I'm one of the handsome egotistical assholes, who could also flame the nerds in intellect. Hence why I was able to blow through so many girls last semester. In an all to common fit, a cheerleader was the one who stuck around the longest. (Thank you stereotypes.)

NOW! I am looking to find a good match. Someone who is personally compatible, as well as fettishily... (if thats a word x-p ) compatible.
Just, looking in some place new, eh?


I hate to tell you this, but a lot of what Matazoa wrote is true.

In fact, back in the 1970s and early 1980s there were a couple of studies (don't ask me to cite them--you can look them up--I've been retired from the field for too long) that found that the prettier/more handsome an individual was as a child, the less well-developed/rounded the individual's personality was in early adulthood (beginning at 18+).

Why? For the very reasons Matazoa cited: because attractive children did not have to work as hard to get attention and gratification of their needs, they did not put as much effort into doing things that developed or rounded out their personalities as less attractive children who had to do that in order to get a similar degree of attention/approval or gratification of their needs.

So, by the time they are college age, the attractive, "A-list" females have more shallow, less well-rounded personalities (are more likely to fit the stereotype of the "cheerleader" or vacuous model) than their less attractive female counterparts. The same is generally true of men (with athletic prowess serving as an additional factor in the male equation).

▸ **Jobs**
1. Translate this sentence from the forum thread into Spanish: "I hate to tell you this, but a lot of what Matazoa wrote is true."
2. In the forum thread, when were the studies on attractive children done?

▸ **Dataset content**
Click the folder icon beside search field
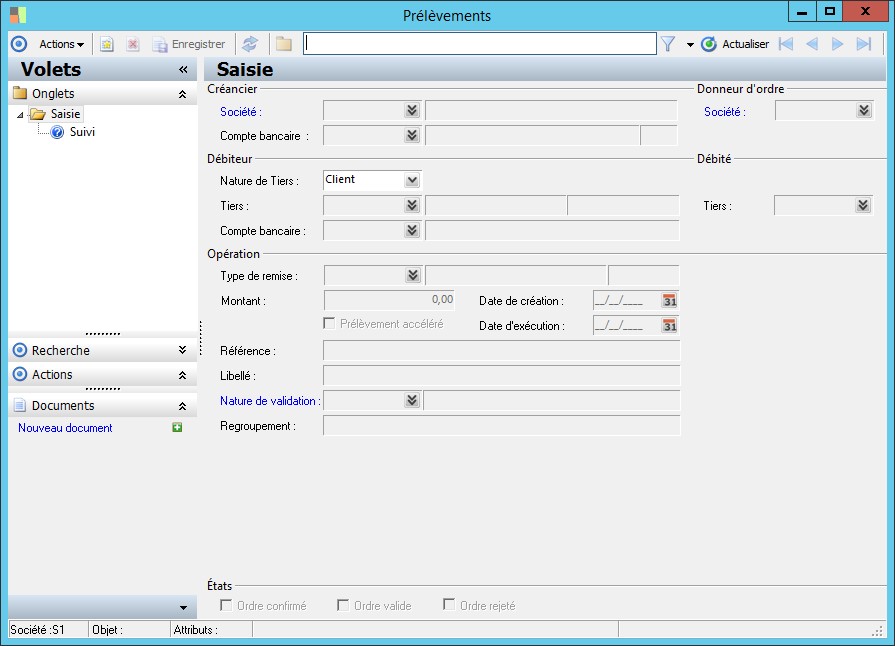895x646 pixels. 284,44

==

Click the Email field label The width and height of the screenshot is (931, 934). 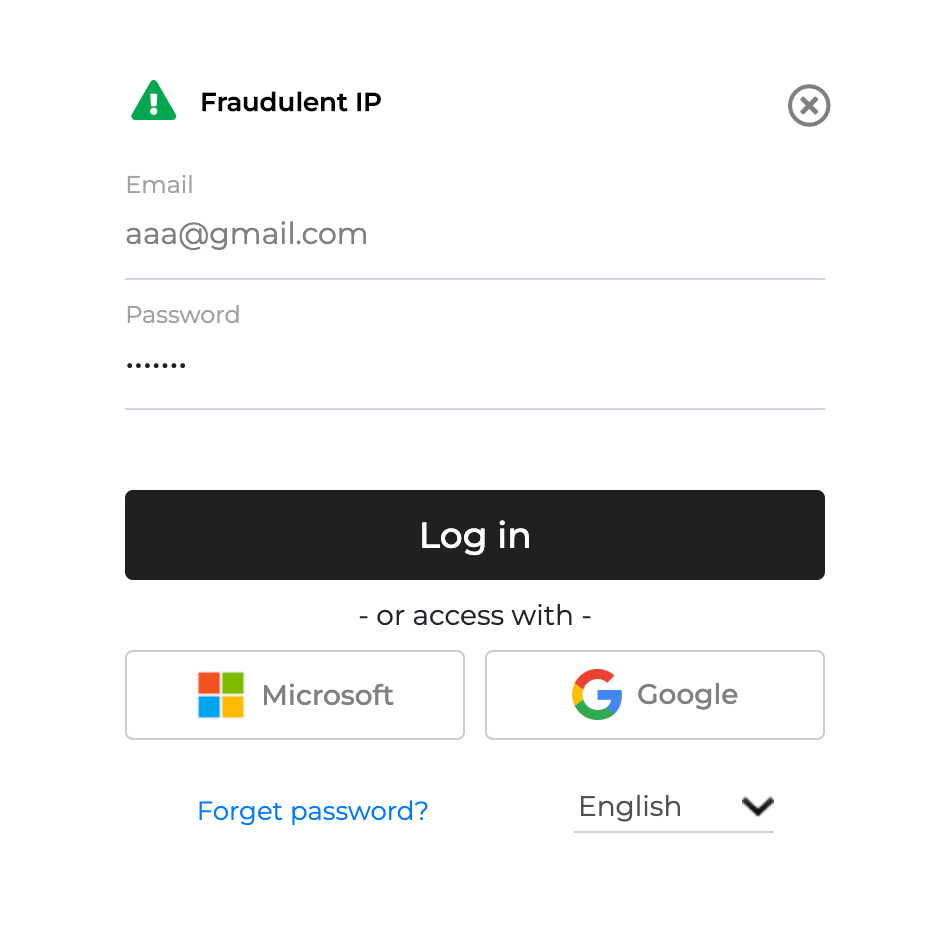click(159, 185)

▸ **Outputs in order**
1. Odio decirte esto, pero mucho de lo que escribió Matazoa es cierto.

2. In the 1970s and early 1980s.